My house was recently foreclosed on; it was a rental house and I had a second mortgage on it. What happens to the second mortgage now?



-- Anonymous

A. 

When there are two (or more) mortgages encumbering one property, the first or senior mortgage takes priority over the subsequent mortgages. A valid foreclosure of a senior mortgage terminates all interests in the foreclosed real estate that are junior to the mortgage being foreclosed and whose holders have properly been joined in the foreclosure. For example, when the property is foreclosed upon by the senior mortgagee and a foreclosure sale forces the sale of the property, the proceeds of the sale are first used to satisfy the senior mortgage insofar as possible. Any remaining proceeds, if any, are then used to satisfy the junior mortgages insofar as possible.
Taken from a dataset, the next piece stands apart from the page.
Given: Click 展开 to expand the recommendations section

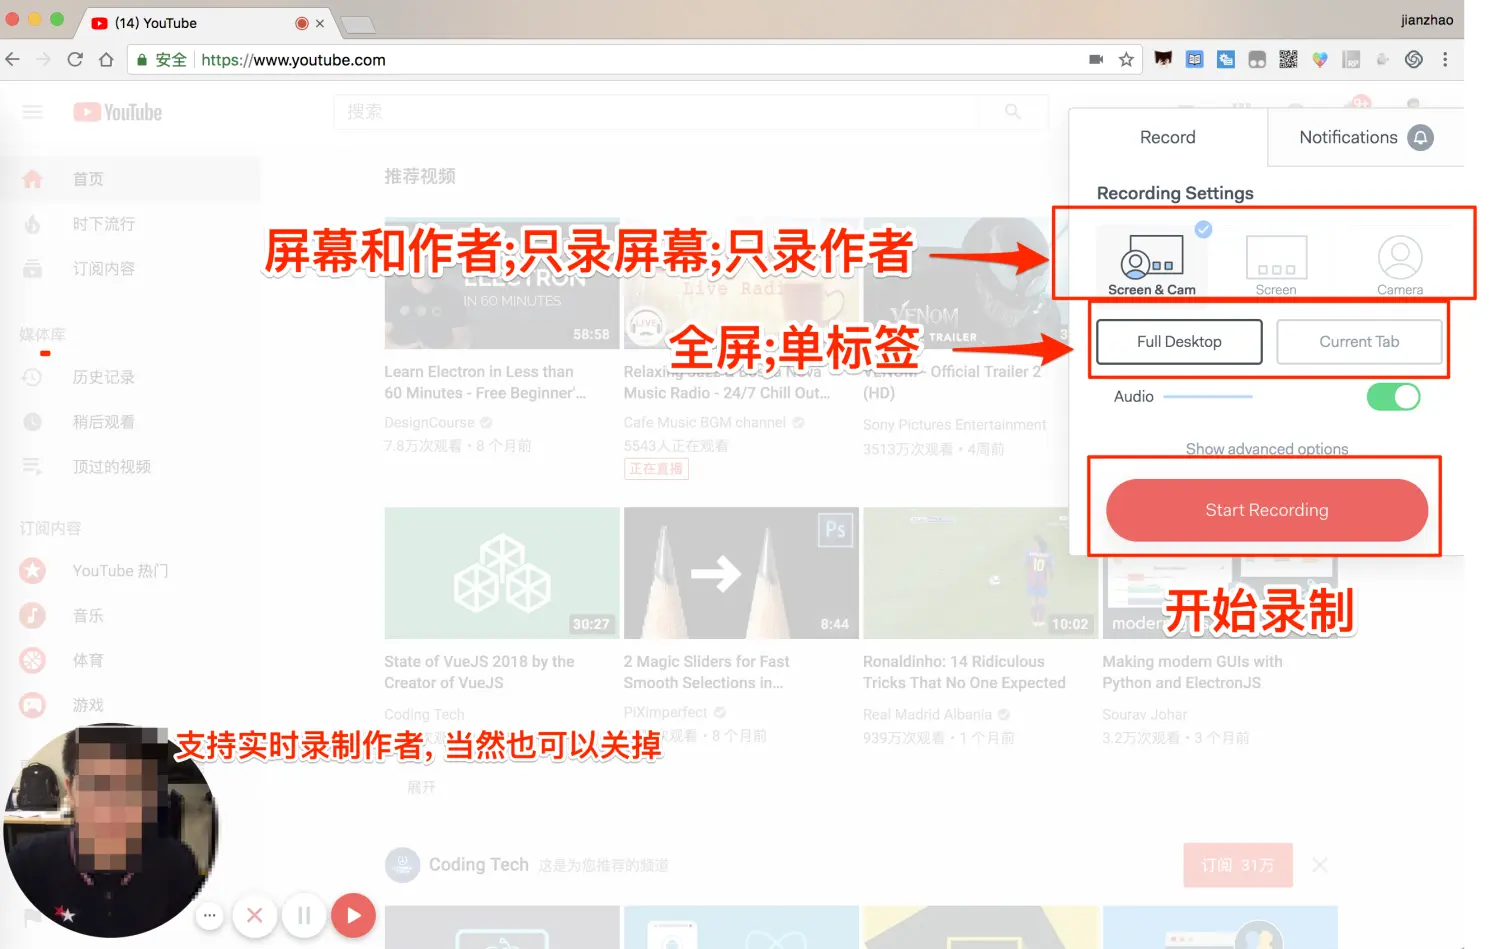Looking at the screenshot, I should pyautogui.click(x=420, y=787).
When the foreclosure sale takes place, the lien of every mortgage is extinguished. However, if the proceeds of the foreclosure sale are not sufficient to pay off the second mortgage in addition to the first, the mortgagor is not released from the debt obligation that was secured by the second mortgage. The second mortgage lender can instead seek a "deficiency judgment" against the debtor. At the same time, as a practical matter, a deficiency judgment is unlikely to be instituted in most cases due to, among other things, the cost and time involved in pursuing such actions in court and the availability of bankruptcy relief for the debtor as against the unsecured claim of any deficiency judgment creditor.